The most potentially significant causes to contemplate in patients with RA experiencing neutropenia, are:
- LGL leukemia
- Certain medications
- Viral infections such as Epstein-Barr virus and HIV
- Other autoimmune conditions, such as lupus
These could present with similar symptoms, so careful consideration and testing are essential for an accurate diagnosis.
What to expect with Felty Syndrome
The severity and additional symptoms related to Rheumatoid Arthritis (RA), a chronic disorder affecting the joints, have been slowly decreasing. This is thanks to the availability of treatments like Methotrexate (MTX) and biological treatments.
Granulocyte colony-stimulating factor (G-CSF) is another treatment used for chronic neutropenia – a disease causing a low number of white blood cells. With the use of G-CSF, there’s less need for splenectomy, a surgical procedure to remove the spleen.
A study conducted before MTX was available reported a 5-year mortality rate of 36% in patients with Felty syndrome. Felty syndrome is a disorder that involves RA, neutropenia, and an enlarged spleen. The most common cause of death was infection.
Currently, there isn’t much recent data about the prognosis (or the likely course or outcome of a disease) of Felty syndrome. However, the development of advanced treatment options has considerably improved the outcome for patients with this condition.
Possible Complications When Diagnosed with Felty Syndrome
Felty syndrome’s main complication is intense or repeated infections, especially in the respiratory tract and skin, due to a decrease in a type of white blood cell called neutrophils. Other complications may include anemia, which is a low red blood cell count due to accumulation of blood cells in the spleen, and severe bleeding due to extreme drops in platelet count. There is also the possibility of severe bleeding caused by high blood pressure in the portal vein system (the veins that carry blood to the liver). Procedures like spleen removal, which is done to treat persistent neutropenia, can increase the chance of post-surgical infections, which have even led to death in some instances. G-CSF, a treatment used to stimulate the growth of white blood cells, carries a minor risk of worsening existing autoimmune disorders.
Common Complications:
- Severe or recurrent infections
- Anemia due to blood cells collection in the spleen
- Bleeding caused by severe drop in platelet count
- Severe bleeding caused by high blood pressure in the portal vein system
- Increased risk of infections after spleen removal surgery
- Possible worsening of autoimmune disorders due to G-CSF treatment
Preventing Felty Syndrome
Felty syndrome is a rare disease, but it is important to consider as a possible cause in anyone who shows up with symptoms of rheumatoid arthritis (RA) and a low white blood cell count, called neutropenia. This consideration is vital because any delay in addressing it could have serious, even deadly, consequences. It’s also important to note that if a patient has an active infection, the low white blood cell count which is a symptom of the syndrome might not be apparent.

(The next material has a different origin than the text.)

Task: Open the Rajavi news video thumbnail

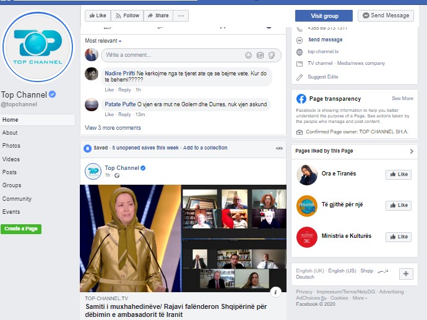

Currently, there isn’t a specific treatment for Felty syndrome. Since the disease is rare, there haven’t been enough patients to conduct thorough studies on different treatment options. Therefore, doctors base their recommendations on a handful of observational studies. This lack of solid data makes it challenging to decide on the best course of action, especially during emergencies or in settings where medical resources are limited. Also, it’s a real challenge for patients whose low white blood cell count doesn’t improve with treatment.
For those not in a critical condition, anyone with a low white blood cell count is advised to maintain good oral and dental hygiene and to regularly monitor their medication meant to control rheumatoid arthritis. A key aim is to improve the white blood cell count to prevent future infections.